When Cochran’s Q test was used to analyze fluctuations over time in patients’ rhinitis control, the p-value was 0.779 for the control group and 0.097 for the experimental group. Furthermore, post hoc analysis of the untrained group revealed that the p-value between the three periods was 1.

When comparing the results obtained in the first intervention with those of the second and third in the experimental group, p-values of 0.125 and 0.289 were obtained, respectively. The comparison between the last two interventions showed a p-value of 1 (Figures 1–3).

Figure 1 Box Plot illustrating the age distribution of patients who achieved symptom control (colored boxes) and those who did not (white boxes), categorized by the number of consultations evaluated: the first control consultation (green), the second (orange), and the third (blue). The results for the experimental group (B) are shown on the left, while those for the control group (A) are displayed on the right.

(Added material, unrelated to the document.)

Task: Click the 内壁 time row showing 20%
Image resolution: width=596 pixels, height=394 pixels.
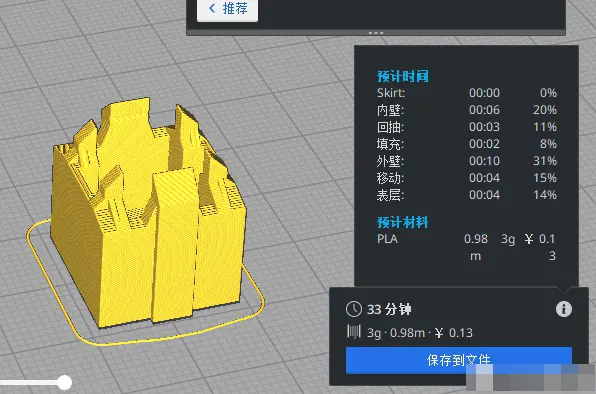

Figure 2 Box plot showing the distribution of the number of steps performed correctly by patients who achieved symptom controls (colored boxes) and those who did not (white boxes), categorized by the number of consultations evaluated: the first control consultation (green), the second (orange), and the third (blue). The results for the experimental group (B) are presented on the left, while those for the control group (A) are shown on the right.

Figure 3 Stacked column chart depicting disease control based on the quality of the intranasal aerosol application technique, measured during the first control consultation (1st), second consultation (2nd), and third consultation (3rd). The results are presented separately for women (A) and men (B). Each column shows the percentage of patients with good control (green) and poor control (orange). The quality of the technique is categorized as good (B), moderate (M), and poor (P), with letters categorized as asterisk indicating that no patient showed the specified quality of technique. Results for the experimental group (B) are shown on the left, and those for the control group (A) are shown on the right.

Discussion

As the number of training sessions increased, a simultaneous rise was observed in the percentage of patients with the disease under control and in those with an adequate technique for administering intranasal aerosols. The exception to this trend occurred in the last consultation, where the percentage of participants with controlled symptoms decreased from 83.3% in the second consultation to 76.5%. The p-values between these two variables became progressively closer to 0.05 as the number of explanations increased (p=0.145, p=0.055, and p=0.036). Statistical significance was reached only in the last consultation, but not in the control group (p=0.183, p=1.000, and p=0.464). These results suggest that a good technique for applying intranasal aerosols positively affects symptom improvement.

No significant statistical difference was found between groups when comparing the percentages of patients with controlled allergic rhinitis (p=1.000, p=0.264, and p=0.465) for the different measurements taken during the study period. When evaluating symptoms over time, improvement was evident in the experimental group (p=0.097), unlike the control group, where no significant improvement was observed (p=0.779). However, none of the values obtained reached a p < 0.05. These results suggest that the training provided improved symptoms, but not enough to achieve statistical significance, possibly due to the sample size.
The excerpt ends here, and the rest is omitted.